Building Real Software: Choosing between a Pen Test and a Secure Code Review

Secure Code Reviews (bringing someone in from outside of the team to review/audit the code for security vulnerabilities) and application Pen Tests (again, bringing a security specialist in from outside the team to test the system) are both important practices in a secure software development program. But if you could only do one of them, if you had limited time or limited budget, which should you choose? Which approach will find more problems and tell you more about the security of your app and your team? What will give you more bang for your buck?

Pen testing and code reviews are very different things – they require different work on your part, they find different problems and give you different information. And the cost can be quite different too.

White Box / Black Box

We all know the difference between white box and black box.

Because they can look inside the box, code reviewers can zero in on high-risk code: public interfaces, session management and password management and access control and crypto and other security plumbing, code that handles confidential data, error handling, auditing. By scanning through the code they can check if the app is vulnerable to common injection attacks (SQL injection, XSS, …),and they can look for time bombs and back doors (which are practically impossible to test for from outside) and other suspicious code. They may find problems with concurrency and timing and other code quality issues that aren't exploitable but should be fixed any ways. And a good reviewer, as they work to understand the system and its design and ask questions, can also point out design mistakes, incorrect assumptions and inconsistencies – not just coding bugs.

Pen Testers rely on scanners and attack proxies and other tools to help them look for many of the same common application vulnerabilities (SQL injection, XSS, …) as well as run-time configuration problems. They will find information disclosure and error handling problems as they hack into the system. And they can test for problems in session management and password handling and user management, authentication and authorization bypass weaknesses, and even find business logic flaws especially in familiar workflows like online shopping and banking functions. But because they can’t see inside the box, they – and you – won’t know if they've covered all of the high-risk parts of the system.
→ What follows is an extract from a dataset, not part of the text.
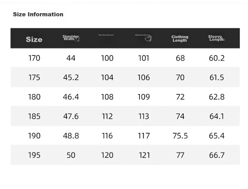Viewport: 248px width, 189px height.
Task: Select the 108 chest value
Action: (107, 97)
The kind of security testing that you are already doing on your own can influence whether a pen test or a code review is more useful. Are you testing your web app regularly with a black box dynamic vulnerability scanning tool or service? Or running static analysis checks as part of Continuous Integration?
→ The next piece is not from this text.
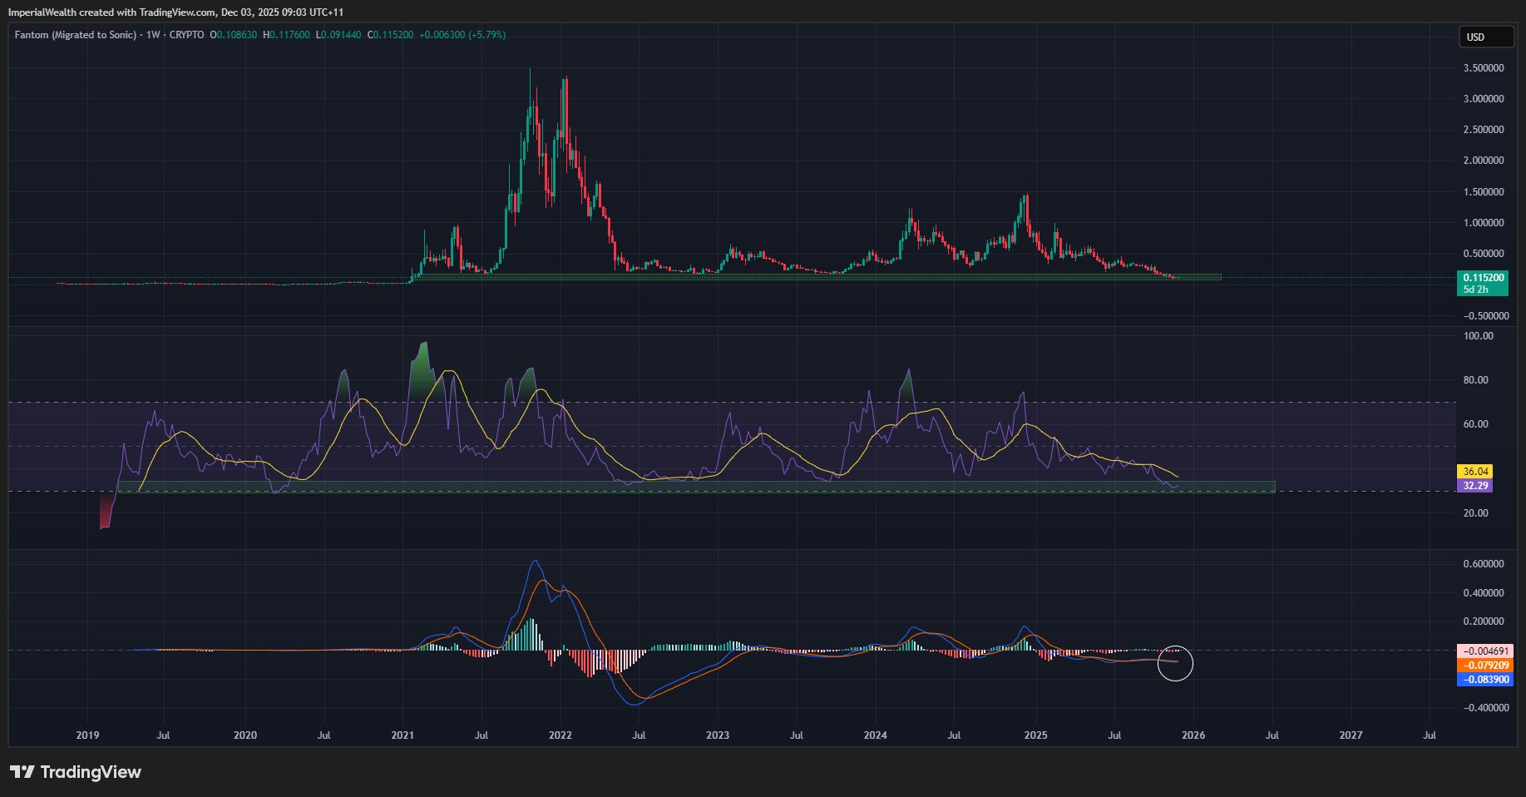Click the 1W timeframe in the chart legend

[153, 35]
A manual pen test will find many of the same kinds of problems that an automated dynamic scanner will, and more. A good static analysis tool will find at least some of the same bugs that a manual code review will – a lot of reviewers use static analysis source code scanning tools to look for low hanging fruit (common coding mistakes, unsafe functions, hard-coded passwords, simple SQL injection, ...). Superficial tests or reviews may not involve much more than someone running one of these automated scanning tools and reviewing and qualifying the results for you.

So, if you’ve been relying on dynamic analysis testing, it makes sense to get a code review to look for problems that you haven’t already tested for yourself. And if you’ve been scanning code with static analysis tools, then a pen test may have a better chance of finding different problems.

Costs and Hassle

A pen test is easy to setup and manage. It should not require a lot of time and hand holding from your team, even if you do it right and make sure to explain the main functions of the application to the pen test team and walk them through the architecture, and give them all the access they need.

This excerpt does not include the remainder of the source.